Durability Knobs: Performance vs Risk
Most databases expose durability-related settings. Changing them can reduce fsync overhead but increases the risk of data loss on crash.
Engineering stance: you must explicitly choose your durability level based on business requirements, and document the blast radius.
Do not “optimize” durability in production without a clear RPO agreement.
Failure Modes in Production
- Checkpoint storms: flush load spikes cause periodic tail latency explosions.
- Replica lag: high WAL/binlog volume overwhelms replicas.
- Disk saturation: writes saturate device bandwidth; reads slow down too.
- Fsync jitter: variable fsync time creates unstable p99 latency.
- Over-indexing: write throughput collapses after adding indexes.
- Bloat-driven amplification: dead tuples/entries increase pages touched per write.

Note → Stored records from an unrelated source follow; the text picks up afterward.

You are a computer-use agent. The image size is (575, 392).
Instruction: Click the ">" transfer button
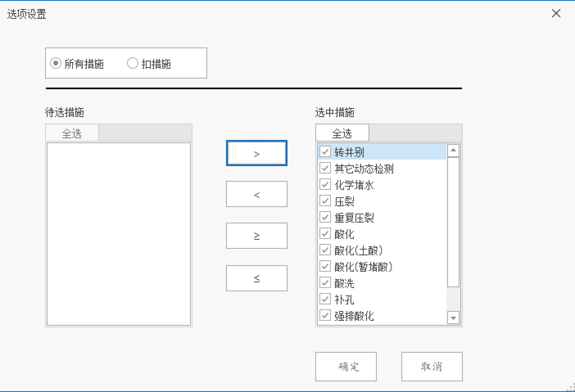256,153
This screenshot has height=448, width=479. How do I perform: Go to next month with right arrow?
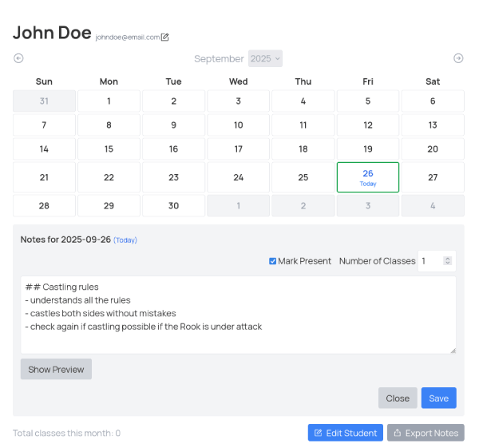pyautogui.click(x=458, y=58)
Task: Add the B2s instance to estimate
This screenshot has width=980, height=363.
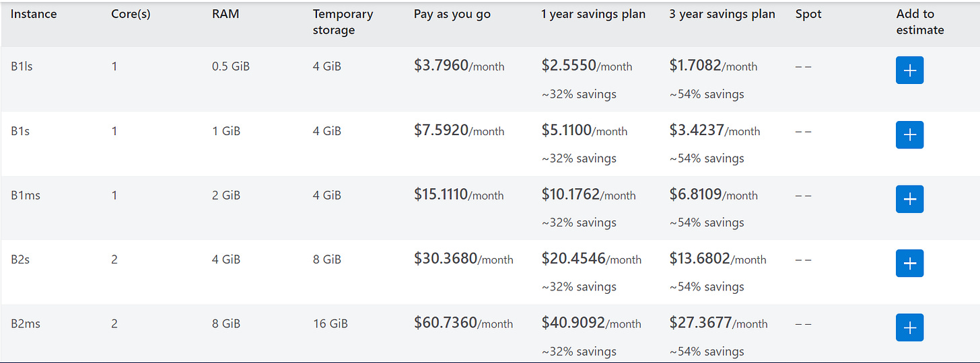Action: [909, 263]
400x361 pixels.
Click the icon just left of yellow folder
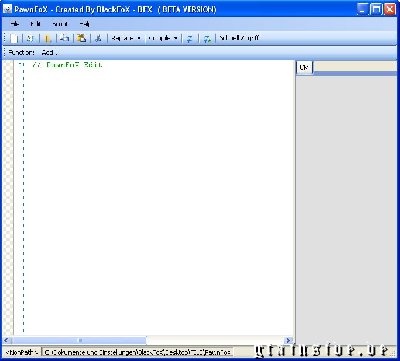(65, 38)
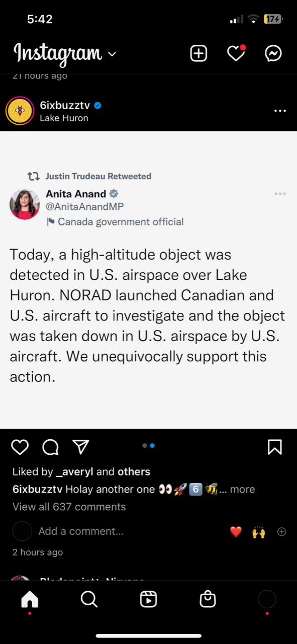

- Log retention blowup: WAL/binlog retention fills disks, causing outages.
Operational Checklist
- Track WAL/binlog growth rate as a first-class metric.
- Correlate p95/p99 latency spikes with checkpoint/flush activity.
- Measure disk write bandwidth utilization; keep headroom for bursts.
- Audit index count on write-heavy tables; remove unused indexes.
- Validate write performance after schema/index changes under realistic load.
- Monitor fsync latency and variance; tail latency often follows it.
- Plan log retention and disk capacity; avoid surprise disk-full incidents.
- Ensure replicas have apply capacity before heavy migrations/rebuilds.
- Do not change durability settings without explicit RPO agreement.
- Run incident drills: simulate checkpoint pressure and observe service behavior.
- Document mitigation levers: throttling maintenance, batching writes, reducing indexes.
Summary
Write amplification is the hidden tax of durability and indexing. Most production incidents that look like “database is slow” are actually “write path is saturated.” Once you understand WAL/binlog, fsync, and checkpoints, you can diagnose tail latency spikes and replication lag with confidence.